Hosted by IWPR in partnership with the Pilgrim-Demo NGO, the event brought together some 100 participants, including members of the people’s assembly of Gagauzia and the Moldovan parliament as well as representatives of civil society, in the village of Avdarma on November 13.
Gagauzia is mainly populated by ethnic Gagauz, a Turkic-speaking Orthodox Christian group. Other nationalities in the region are Moldovans, Russians, Ukrainians, Bulgarians and Roma, with Russian the most widely spoken language.
Gagauzia has its own legislative body, but constituents feel more and more distant from central government.
Mikhail Sirkeli, an executive director of Pilgrim-Demo, told participants that when the country next went to the vote it would be vital “to ensure an improved election [process] through increased equal access and participation of all groups of our society, including national minorities, people with disabilities and women”.
The conference went on to discuss the challenges local communities faced in participating in decision-making processes, noting the lack of instruments in Gagauzia to engage citizens and encourage diversity.
Participants agreed that more liberal legislation to allow the creation of regional political parties could boost political pluralism.
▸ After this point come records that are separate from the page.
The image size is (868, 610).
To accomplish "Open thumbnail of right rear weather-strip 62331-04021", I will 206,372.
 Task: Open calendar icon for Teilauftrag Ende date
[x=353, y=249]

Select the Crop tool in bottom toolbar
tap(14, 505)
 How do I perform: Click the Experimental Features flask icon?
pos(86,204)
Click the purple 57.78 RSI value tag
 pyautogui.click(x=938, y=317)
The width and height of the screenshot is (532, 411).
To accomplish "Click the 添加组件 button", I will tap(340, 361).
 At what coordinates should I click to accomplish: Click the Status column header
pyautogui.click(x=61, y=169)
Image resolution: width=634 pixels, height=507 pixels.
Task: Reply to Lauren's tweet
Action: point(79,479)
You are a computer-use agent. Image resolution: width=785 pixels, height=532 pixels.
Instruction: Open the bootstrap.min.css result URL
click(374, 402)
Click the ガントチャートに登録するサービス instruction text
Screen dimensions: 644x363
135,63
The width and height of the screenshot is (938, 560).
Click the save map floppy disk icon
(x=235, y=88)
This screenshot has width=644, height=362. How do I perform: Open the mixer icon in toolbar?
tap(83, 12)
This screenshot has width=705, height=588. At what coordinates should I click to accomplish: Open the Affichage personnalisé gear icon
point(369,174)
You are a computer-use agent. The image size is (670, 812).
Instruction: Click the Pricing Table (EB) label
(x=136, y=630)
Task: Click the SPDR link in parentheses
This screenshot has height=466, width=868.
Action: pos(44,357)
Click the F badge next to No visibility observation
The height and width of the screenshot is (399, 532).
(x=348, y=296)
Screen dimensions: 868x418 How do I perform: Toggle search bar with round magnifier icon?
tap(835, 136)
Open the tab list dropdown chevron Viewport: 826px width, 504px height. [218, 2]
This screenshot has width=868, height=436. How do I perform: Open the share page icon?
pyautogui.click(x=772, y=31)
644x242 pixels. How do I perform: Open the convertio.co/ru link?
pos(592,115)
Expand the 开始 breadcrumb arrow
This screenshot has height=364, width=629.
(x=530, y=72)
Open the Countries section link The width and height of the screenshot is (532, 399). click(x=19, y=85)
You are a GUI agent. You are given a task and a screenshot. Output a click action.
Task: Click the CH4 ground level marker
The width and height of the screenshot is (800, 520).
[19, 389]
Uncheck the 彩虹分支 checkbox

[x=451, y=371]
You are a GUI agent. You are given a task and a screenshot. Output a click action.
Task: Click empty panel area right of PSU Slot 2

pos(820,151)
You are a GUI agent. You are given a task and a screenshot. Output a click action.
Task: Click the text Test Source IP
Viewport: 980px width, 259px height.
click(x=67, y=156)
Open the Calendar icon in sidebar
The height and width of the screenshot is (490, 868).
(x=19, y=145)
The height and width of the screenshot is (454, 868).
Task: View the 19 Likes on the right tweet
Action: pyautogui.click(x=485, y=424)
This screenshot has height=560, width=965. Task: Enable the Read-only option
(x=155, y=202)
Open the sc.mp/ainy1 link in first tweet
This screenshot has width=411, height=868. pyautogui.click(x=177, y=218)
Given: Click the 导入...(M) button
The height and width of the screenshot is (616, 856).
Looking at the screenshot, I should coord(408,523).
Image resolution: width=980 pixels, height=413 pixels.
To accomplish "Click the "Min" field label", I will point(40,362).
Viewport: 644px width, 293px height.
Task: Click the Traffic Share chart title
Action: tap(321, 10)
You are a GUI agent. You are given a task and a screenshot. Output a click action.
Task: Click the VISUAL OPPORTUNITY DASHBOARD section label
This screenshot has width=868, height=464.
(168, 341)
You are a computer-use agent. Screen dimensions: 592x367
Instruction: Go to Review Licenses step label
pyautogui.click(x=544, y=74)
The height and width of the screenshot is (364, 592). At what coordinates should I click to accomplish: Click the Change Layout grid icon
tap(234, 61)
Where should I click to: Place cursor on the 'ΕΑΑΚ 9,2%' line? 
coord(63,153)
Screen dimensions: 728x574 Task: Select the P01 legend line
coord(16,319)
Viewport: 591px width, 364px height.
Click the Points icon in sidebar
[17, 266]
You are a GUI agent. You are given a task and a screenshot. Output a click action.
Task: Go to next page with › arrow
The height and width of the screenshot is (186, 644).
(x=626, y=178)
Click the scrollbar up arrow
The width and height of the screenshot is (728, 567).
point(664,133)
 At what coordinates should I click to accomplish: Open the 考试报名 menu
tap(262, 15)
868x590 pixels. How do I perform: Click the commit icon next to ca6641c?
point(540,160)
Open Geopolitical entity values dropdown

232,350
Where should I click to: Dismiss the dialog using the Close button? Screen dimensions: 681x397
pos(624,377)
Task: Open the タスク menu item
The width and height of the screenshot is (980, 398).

The Socialist party has long dominated political representation in Gagauzia.
“Ensuring inclusion is not an easy mission,” said Andrei Brighidin, the evaluation and development director of the East Europe Foundation. “Very often citizens have no trust in institution and no desire to participate in political parties as they see no difference from one party to another.”
Brighidin stressed the need for political parties to engage more with women, persons with disabilities and young people. All these sectors remain underrepresented in Gagauzian politics.
Sergey Duminika, a representative of the Roma community of Gagauzia, raised the issue of discrimination against minority groups such as his.
“If Gagauzia is trying to improve its governance, you need to look at what is happening under your nose,” he said. “If you do not respect your people, how can others respect you outside of Gagauzia?”
Ekaterina Zhekova, a member of the people’s assembly of Gagauzia, also called for greater inclusivity.
“Women are poorly represented in governance processes, because either men do not vote for women or women do not nominate themselves for higher posts,” she concluded.
Political expert Darya Paprotska argued that the entire election system needed to be changed.
“The majoritarian election system does not promote the advancement of women,” she said.
Alexander Stoyanoglo, a former lawmaker and now an expert at CMI, an independent Finnish peace organisation, said that Moldova’s internal political dynamic did not help.
“It is necessary to create as many similar dialogue platforms as possible to discuss and find solutions to interaction problems between the autonomy and the centre,” he said, adding that Gagauzians also needed to take responsibility.
“We are not self-critical, we always blame Chisinau for everything, but we don’t want to change anything,” he concluded.
Moldovan lawmaker Vladimir Bolya said that Gagauzians needed to be part of the country’s political mainstream.
“I have met a lot of people in Gagauzia who are smart, skillful and great patriots of Moldova,” he continued. “In our faction, we have Roma, Jews, but no Gagauz people. I would like to see them in Moldovan parliament, not just two or three delegates, as something exotic, but as fully-fledged citizens and politicians of our country, as people who work in the parliament, who understand how to lead and build the state.”
Moldova’s close ties with EU has been a particular issue of concern for the autonomy. In a referendum held in 2014, 97 per cent of people in Gagauzia voted against closer ties with the EU. They also supported Gagauzia’s right to declare independence, should Moldova lose or surrender its sovereignty.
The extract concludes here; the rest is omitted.